[INFORMATION SHOWN]:
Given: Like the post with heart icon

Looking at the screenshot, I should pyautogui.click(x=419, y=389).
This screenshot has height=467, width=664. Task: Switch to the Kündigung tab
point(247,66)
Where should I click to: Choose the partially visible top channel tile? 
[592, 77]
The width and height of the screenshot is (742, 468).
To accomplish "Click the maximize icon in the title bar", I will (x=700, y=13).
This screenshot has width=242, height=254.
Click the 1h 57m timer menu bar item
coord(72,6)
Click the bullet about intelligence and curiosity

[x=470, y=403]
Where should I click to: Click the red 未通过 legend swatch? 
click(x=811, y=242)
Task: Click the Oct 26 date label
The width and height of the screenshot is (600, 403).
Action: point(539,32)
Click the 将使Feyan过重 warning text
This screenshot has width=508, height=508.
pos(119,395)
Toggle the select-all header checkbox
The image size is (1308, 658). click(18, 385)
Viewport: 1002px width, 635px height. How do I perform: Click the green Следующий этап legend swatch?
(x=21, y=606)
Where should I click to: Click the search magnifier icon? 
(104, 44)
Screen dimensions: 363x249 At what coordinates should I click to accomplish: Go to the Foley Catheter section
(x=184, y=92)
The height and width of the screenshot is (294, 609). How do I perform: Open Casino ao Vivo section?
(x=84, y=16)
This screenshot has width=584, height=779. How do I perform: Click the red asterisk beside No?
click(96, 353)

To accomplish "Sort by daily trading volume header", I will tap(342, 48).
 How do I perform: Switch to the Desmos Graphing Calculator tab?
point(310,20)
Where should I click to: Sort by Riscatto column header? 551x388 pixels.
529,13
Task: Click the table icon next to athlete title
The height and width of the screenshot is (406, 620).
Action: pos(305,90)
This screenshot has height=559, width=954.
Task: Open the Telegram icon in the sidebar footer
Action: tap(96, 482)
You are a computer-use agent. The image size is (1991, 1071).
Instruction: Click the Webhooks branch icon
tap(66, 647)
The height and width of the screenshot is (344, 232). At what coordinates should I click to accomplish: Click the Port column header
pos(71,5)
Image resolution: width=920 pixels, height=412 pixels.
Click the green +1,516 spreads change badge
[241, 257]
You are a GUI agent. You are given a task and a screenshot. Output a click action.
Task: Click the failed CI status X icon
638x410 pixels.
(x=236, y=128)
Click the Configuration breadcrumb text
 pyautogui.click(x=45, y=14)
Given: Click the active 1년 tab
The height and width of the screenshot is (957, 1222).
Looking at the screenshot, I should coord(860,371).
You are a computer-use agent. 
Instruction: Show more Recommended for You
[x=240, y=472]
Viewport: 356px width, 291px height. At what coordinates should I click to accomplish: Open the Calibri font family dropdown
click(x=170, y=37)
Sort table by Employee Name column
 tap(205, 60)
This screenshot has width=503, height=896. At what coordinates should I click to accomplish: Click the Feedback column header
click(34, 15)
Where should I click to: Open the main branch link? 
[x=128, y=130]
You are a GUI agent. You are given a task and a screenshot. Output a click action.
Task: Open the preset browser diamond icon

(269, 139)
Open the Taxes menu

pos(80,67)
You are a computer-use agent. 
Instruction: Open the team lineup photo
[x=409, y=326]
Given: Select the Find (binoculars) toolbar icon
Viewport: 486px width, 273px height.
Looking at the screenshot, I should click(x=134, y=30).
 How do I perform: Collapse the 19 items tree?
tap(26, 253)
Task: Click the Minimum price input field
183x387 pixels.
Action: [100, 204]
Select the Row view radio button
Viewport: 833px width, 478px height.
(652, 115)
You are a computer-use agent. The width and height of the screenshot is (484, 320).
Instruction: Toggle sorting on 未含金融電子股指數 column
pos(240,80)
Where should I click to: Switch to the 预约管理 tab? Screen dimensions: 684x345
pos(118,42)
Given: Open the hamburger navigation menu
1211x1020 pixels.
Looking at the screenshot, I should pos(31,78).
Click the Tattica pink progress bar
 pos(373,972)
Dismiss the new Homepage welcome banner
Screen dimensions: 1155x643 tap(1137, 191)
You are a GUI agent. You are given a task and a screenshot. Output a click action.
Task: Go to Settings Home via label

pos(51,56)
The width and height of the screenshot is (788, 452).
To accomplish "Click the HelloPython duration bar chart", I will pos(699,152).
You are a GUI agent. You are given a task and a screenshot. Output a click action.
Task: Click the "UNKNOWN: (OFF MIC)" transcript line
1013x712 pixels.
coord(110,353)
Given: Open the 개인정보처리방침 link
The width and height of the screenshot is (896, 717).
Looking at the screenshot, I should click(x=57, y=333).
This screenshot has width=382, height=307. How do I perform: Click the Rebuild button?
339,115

[WORK TASK]: The lines to show are those in the data above that include "will".

[EXPECTED OUTPUT]:
To accomplish "Click the maximize icon in the title bar", I will (x=700, y=13).
To accomplish "Sort by daily trading volume header", I will tap(342, 48).
To accomplish "Click the HelloPython duration bar chart", I will pos(699,152).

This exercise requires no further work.